We had reservations for 6:30, and seating was immediate, although we would not have been opposed to a short wait outside of the restaurant's adorable dark green gold-lettered facade. The hostess, pleasantly asked in a lovely French accent if we would like to sit in the front, near the windows and entering guests, Since we wanted privacy, we chose the back. We noticed that even when the restaurant became busier, the tables in front near the hostess station were never occupied.

Once we were seated with menus in hand, our waiter for the evening greeted us with a little speech in French that, by the end of it, had me and my two friends hanging on his every word. Simply the epitome of charm, Arno, our waiter, had learned our names and was shaking our hands before we knew it; plus he never let our wine or water glasses go approach half empty. Arno's attentiveness was a remarkable feat considering he was the only waiter in the restaurant for more than a dozen tables and his charisma brought smiles to the faces of every guest he served.

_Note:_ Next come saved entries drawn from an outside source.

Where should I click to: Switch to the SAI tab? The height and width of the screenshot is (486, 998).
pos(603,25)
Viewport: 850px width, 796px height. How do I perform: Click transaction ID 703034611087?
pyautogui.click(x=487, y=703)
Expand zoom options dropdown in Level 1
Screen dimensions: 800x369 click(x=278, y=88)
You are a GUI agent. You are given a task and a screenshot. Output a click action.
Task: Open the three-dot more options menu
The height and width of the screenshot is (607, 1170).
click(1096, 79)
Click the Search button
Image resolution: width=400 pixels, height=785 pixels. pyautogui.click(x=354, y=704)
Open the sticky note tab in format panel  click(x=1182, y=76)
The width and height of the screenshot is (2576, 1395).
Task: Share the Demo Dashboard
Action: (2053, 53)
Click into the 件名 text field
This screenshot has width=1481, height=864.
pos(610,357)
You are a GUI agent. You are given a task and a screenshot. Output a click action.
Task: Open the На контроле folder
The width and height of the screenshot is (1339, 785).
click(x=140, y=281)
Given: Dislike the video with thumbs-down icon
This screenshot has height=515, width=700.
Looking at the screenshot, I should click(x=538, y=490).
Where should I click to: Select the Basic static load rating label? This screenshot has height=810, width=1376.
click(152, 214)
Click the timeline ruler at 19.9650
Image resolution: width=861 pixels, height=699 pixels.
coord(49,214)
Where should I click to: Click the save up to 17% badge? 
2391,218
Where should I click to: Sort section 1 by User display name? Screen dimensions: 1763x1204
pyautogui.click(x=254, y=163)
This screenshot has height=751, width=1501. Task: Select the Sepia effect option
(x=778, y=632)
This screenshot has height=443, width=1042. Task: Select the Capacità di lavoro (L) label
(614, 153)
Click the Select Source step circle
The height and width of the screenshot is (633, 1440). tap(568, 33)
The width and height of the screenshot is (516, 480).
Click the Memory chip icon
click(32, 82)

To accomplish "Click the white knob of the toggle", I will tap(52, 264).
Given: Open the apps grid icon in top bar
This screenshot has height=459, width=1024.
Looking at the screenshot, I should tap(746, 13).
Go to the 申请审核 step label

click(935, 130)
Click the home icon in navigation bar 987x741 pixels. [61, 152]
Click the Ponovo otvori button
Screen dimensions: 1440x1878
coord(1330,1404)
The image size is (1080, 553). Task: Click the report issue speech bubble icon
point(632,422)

In fact, by the time our entrees were cleared from our table, Arno knew us so well that he told me what I would enjoy for dessert. Actually, the most impressive aspect of Clementine's presentation was the dessert menu. Unable to decide on one dessert for each of us, my friends and I shared the vanilla creme brulee, the fresh apple tart with caramel ice cream, and the caramelized French toast with hazelnut ice cream. Each of the desserts was marvelous. The burnt sugar that topped the creme brulee cracked like a perfectly thin layer of golden stained glass.The crust of the fresh apple tart was flakey and the apples were so fresh they maintained their crispness though sliced as thin as tissue paper; and the caramel ice cream that melted all over the tart, left our mouths with the sensation that we were eating a delicate caramel apple pie.

Before Arno could recommend it, I had decided on the caramelized French toast with hazelnut ice cream, as it was a remarkable notion amongst its traditional counterparts. The textures alone in this dish were fantastic. The first taste is the crisp caramel dissolving and crunching, followed by the velvety smooth, and lightly cinnamoned toast, very reminiscent of the velvety smoothness of foie gras, the creamy, cold, melting hazelnut ice cream, was the grand finale to our whole experience, the experience of a little piece of France only a few blocks from USF

Clementine
126 Clement Street (2nd/3rd Avenues)
(415)-387-0408

RATING
Overall: * * * *
Food: * * *
Service: * * * * *
Noise: ! !
Price: $ $ $

KEY
Overall/Food/ Service
* = not completely awful
* * = good
* * * = really quite good
* * * * = Almost Perfect
* * * * * = Amazing Perfection from food to price

Noise
! = very quiet
! ! = pleasantly noisy but easy to converse
! ! ! = must raise your voice to be heard
! ! ! ! = must yell to be heard
! ! ! ! ! = cannot converse/ near deafness

Price ( per entree)
$ = $ 0- $10
$ $ = $10 - $17
$ $ $ = $15 - $23
$ $ $ $ = $20- $30
$ $ $ $ $ = must have platinum Am Ex!